Durham and Cochran were feuding as early as 2005 over how to use Fair to restructure their struggling business empire, e-mails show. Cash flows from Fair would rise and fall depending on how willing Ohioans were willing to invest at a given time.
In a March 2005 note, Cochran complained that millions of dollars in loans to Durham-led firms Obsidian and DC Investments put Fair in a "poor position." But his primary concern was not Fair investors.
"Through the years, you have to agree, there has been no benefit in it for me. I am in all this debt that has no benefit to me," he wrote, before ending with: "Tim, it's time for me to look out for me ... because no one else will."
Cochran wrote in a September 2008 e-mail exchange with Durham that his assets including homes weren't enough to offset the loans he had received from Fair (about $8 million), which would pose trouble in a potential audit.
He said Obsidian couldn't afford to pay its employees without money from Fair. He also noted loans of $14 million "we'll never recover" from Fair investors to Obsidian subsidiaries including Danzer Industries, Speedster Motor Cars and Champion Trailer.
But he wasn't writing Durham to discuss how to handle the loans or account for them with Fair.
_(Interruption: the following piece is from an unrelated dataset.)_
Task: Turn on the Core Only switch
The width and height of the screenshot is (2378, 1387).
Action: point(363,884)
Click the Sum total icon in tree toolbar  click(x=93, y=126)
He was asking for a raise.
"It is really time for me to bring in $1 million per year," Cochran wrote. "In retrospect, it is time for this type compensation ... as strange as that seems from me. With the new fundings, it will easily support this comp. package."
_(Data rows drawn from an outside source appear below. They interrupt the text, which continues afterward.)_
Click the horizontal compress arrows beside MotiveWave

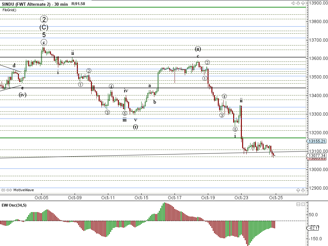(9, 190)
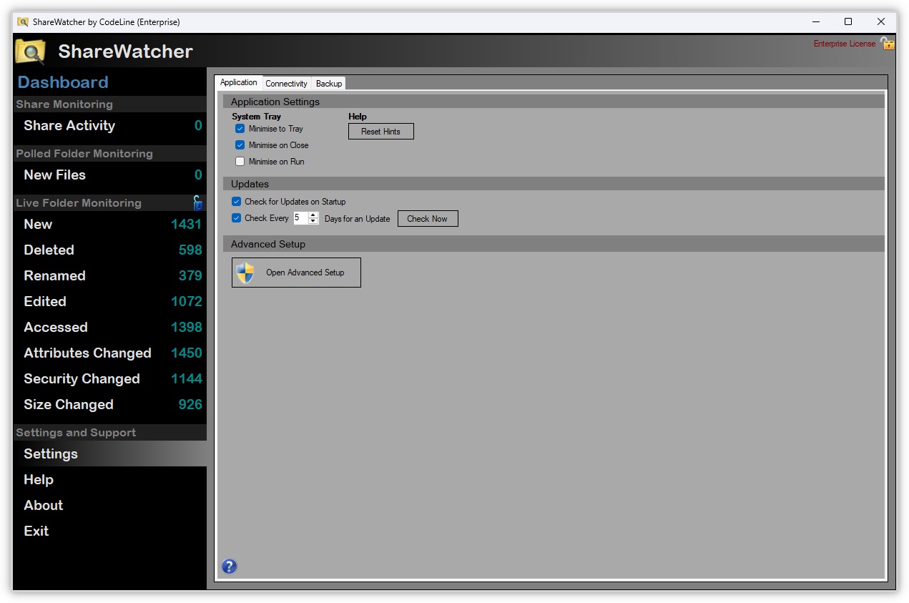Open About from the sidebar
This screenshot has height=603, width=909.
pyautogui.click(x=43, y=505)

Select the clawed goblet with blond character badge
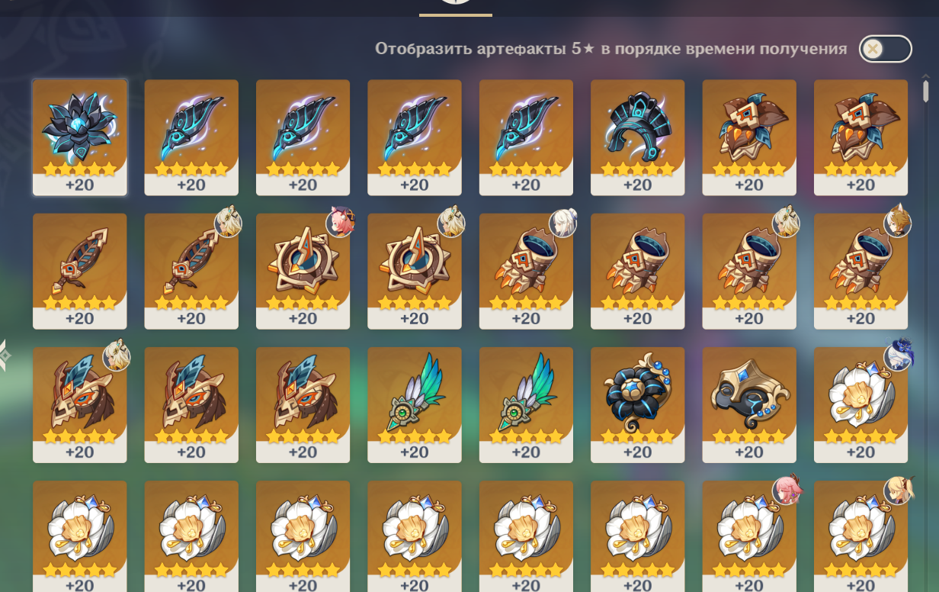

At the time, his pay was $8,365 per week, or about $435,000 per year.
One month later, Cochran asked for another $22,000 from Fair to pay his taxes to the IRS, and $43,000 to pay the fourth installment of his $175,000 initiation fee at Grey Oaks Country Club in Naples. Fair had paid the other installments, too.
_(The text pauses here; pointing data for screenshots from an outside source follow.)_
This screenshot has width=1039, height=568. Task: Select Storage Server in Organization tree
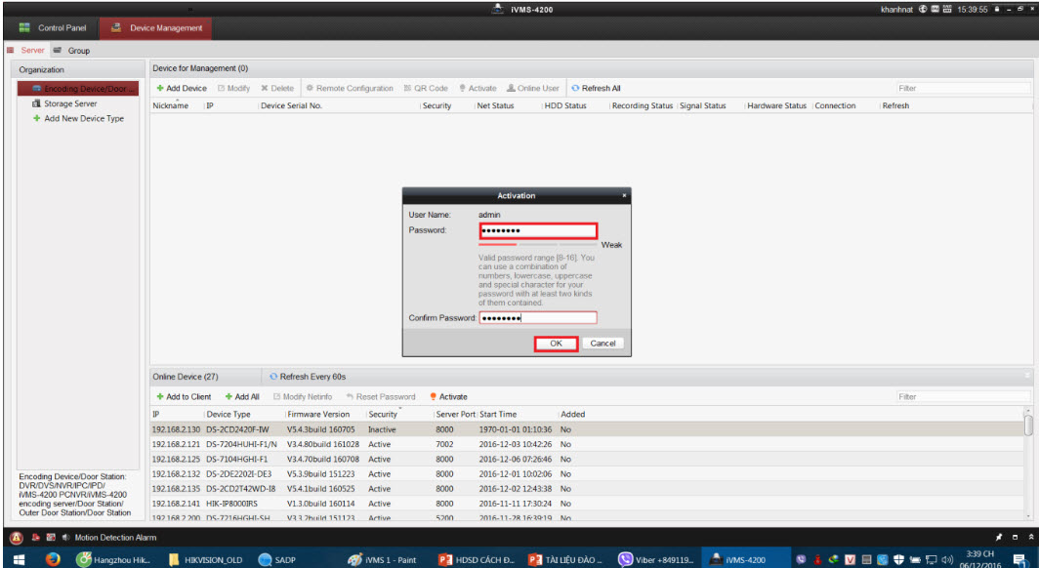69,103
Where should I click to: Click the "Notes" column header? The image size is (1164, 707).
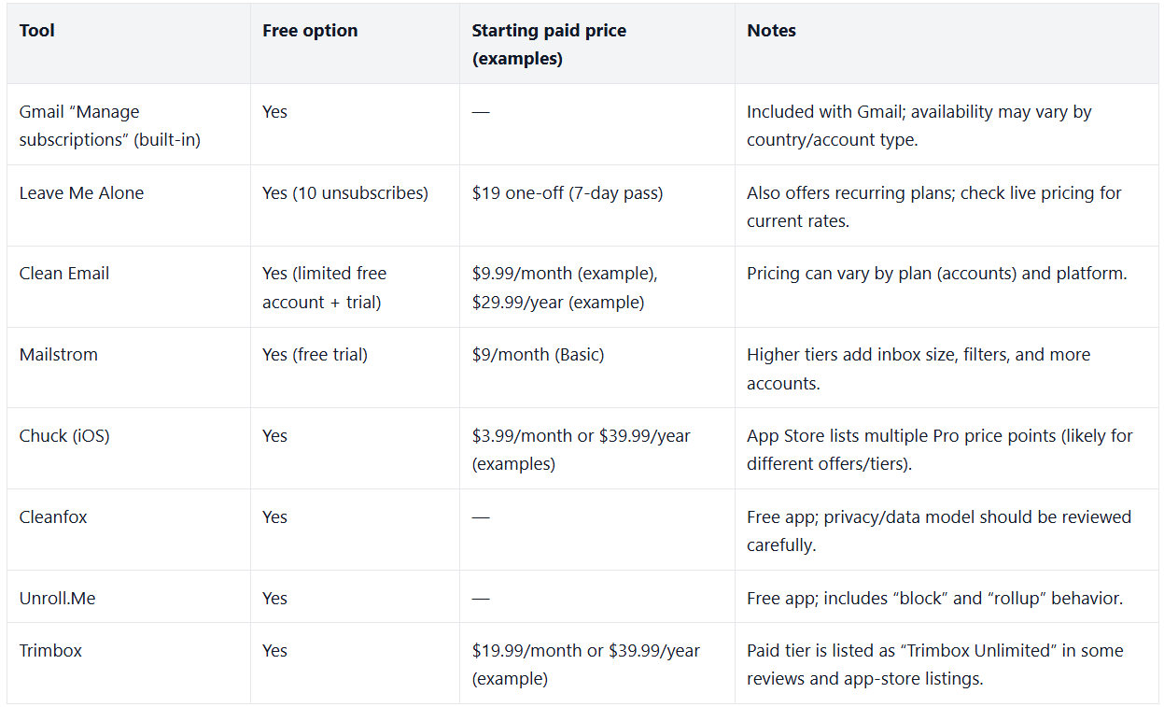(771, 31)
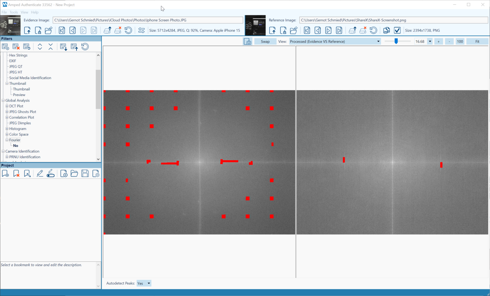This screenshot has height=296, width=490.
Task: Add a new filter in the Filters panel
Action: click(x=5, y=47)
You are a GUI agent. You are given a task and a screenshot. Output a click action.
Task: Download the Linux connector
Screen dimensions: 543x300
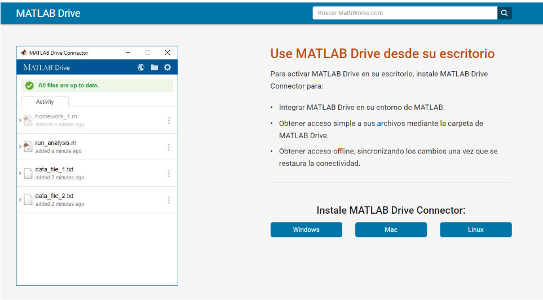pos(475,230)
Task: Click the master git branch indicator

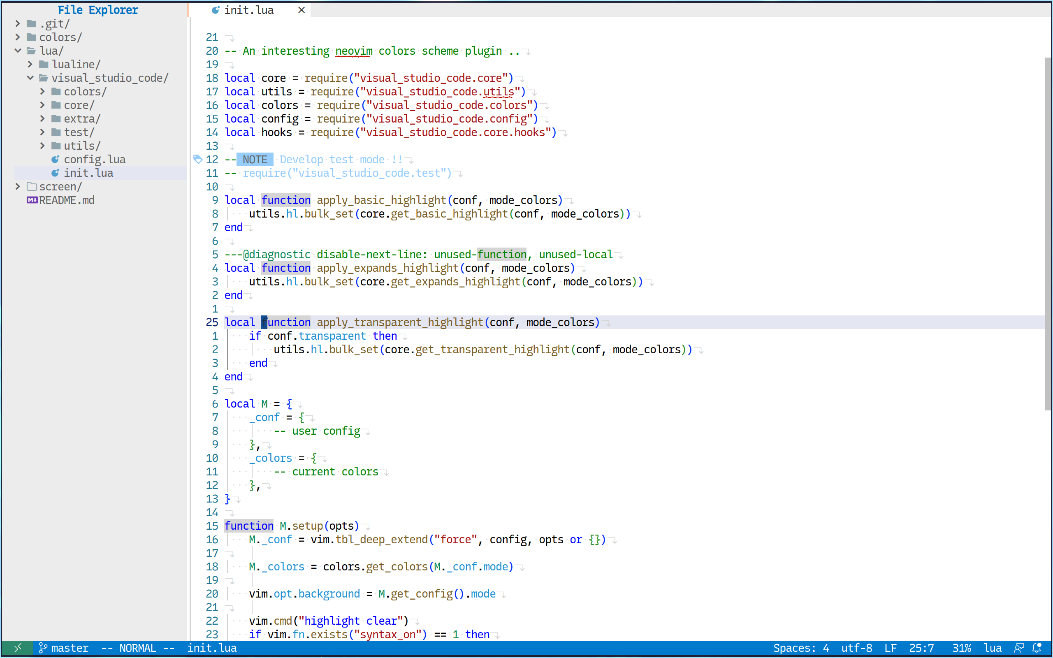Action: tap(64, 648)
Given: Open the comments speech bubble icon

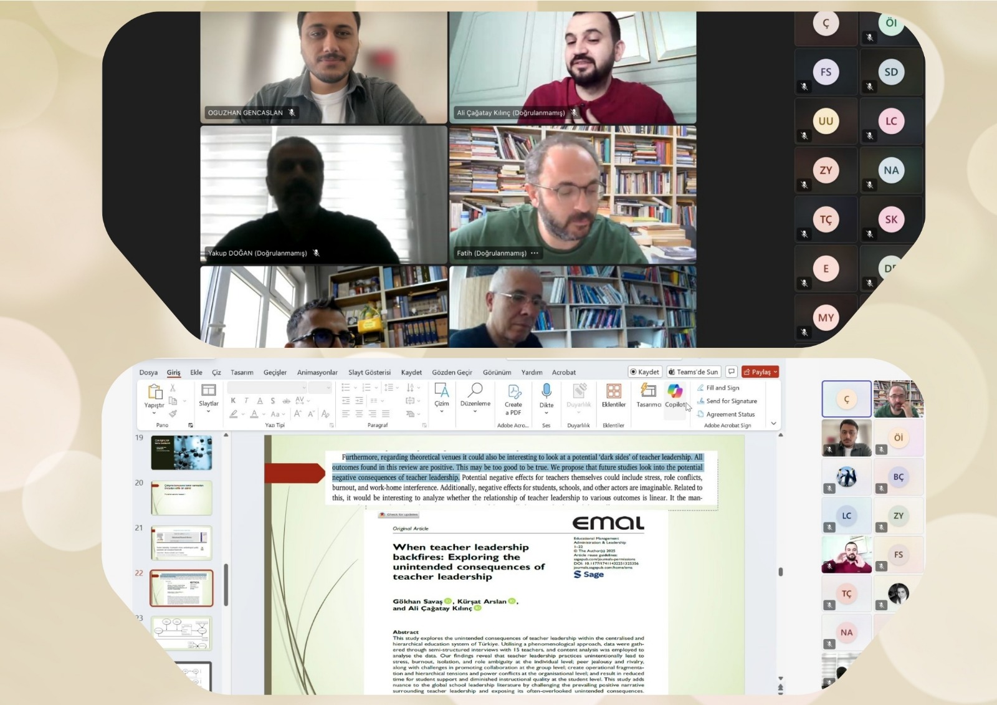Looking at the screenshot, I should tap(732, 372).
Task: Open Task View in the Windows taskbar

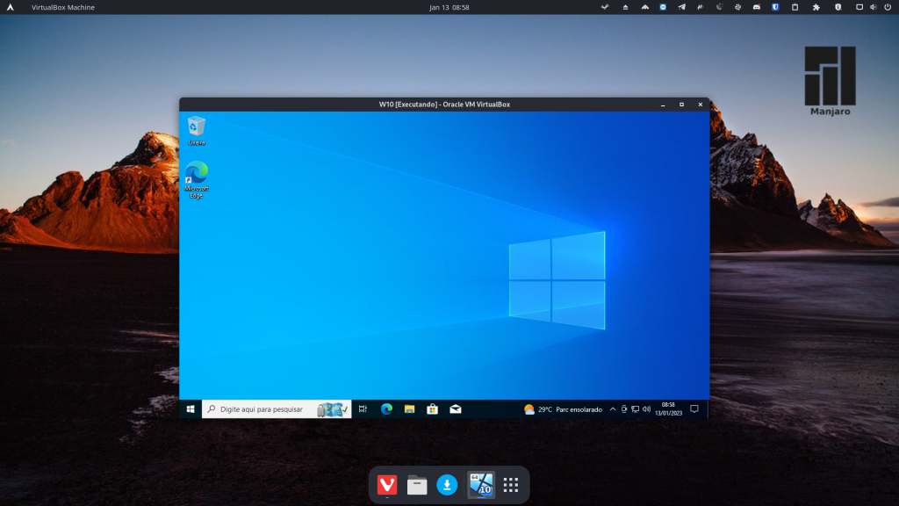Action: coord(362,409)
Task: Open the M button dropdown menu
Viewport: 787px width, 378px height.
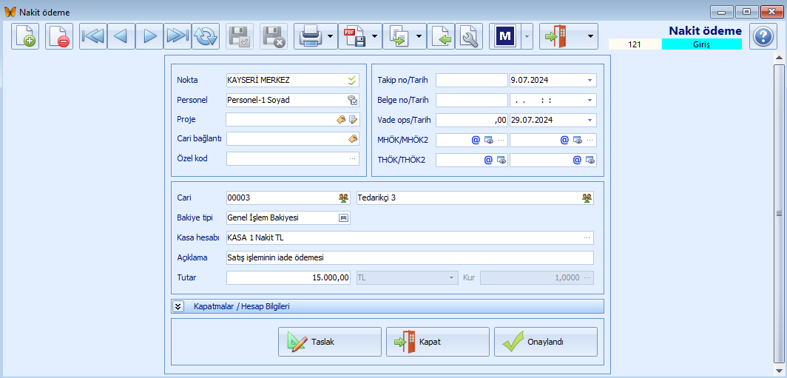Action: pos(527,36)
"This is full equity and I am assigning the full equity amount to (Fair)," he wrote.
Boom and bust
By December 2008, Durham and Cochran were trying to sell homes and cars to raise cash, sublease Obsidian's office space on the 48th floor of Chase Tower, and sell off National Lampoon Inc. They also discussed ways to collect on loans to friends and family members (most of whom had never made a single payment). In early 2009, Durham suggested they take themselves off the payroll, taking loans from Fair instead, to minimize payroll taxes.
"My credit report will go real bad ... altho, saving a company is more important," Cochran wrote on Dec. 31, 2008, after discovering he had not received money from Fair to pay a mortage payment on his home in Naples.
The finances had turned around a bit by early 2009, in part because Fair instituted a 60-day hold for investors wanting to cash out their certificates. The move "generated" $1 million in "additional cash," Durham wrote.
On the afternoon of May 4, 2009, with a subject of "$$$$$$$$," Cochran told Durham in an e-mail he was "running on fumes" and needed some "moolah."
About an hour later, Durham authorized a transfer of $10,000 from Fair to Cochran.
Cochran responded that he still had his mortgages to pay.
The following month, Cochran asked for $16,000 for "May mortgages," $20,000 for "Corvette payment to Susan's sister," $5,475 for "cement coping of pool," $2,200 for "landscapers (3) of the homes," and $10,000 for "normal bills."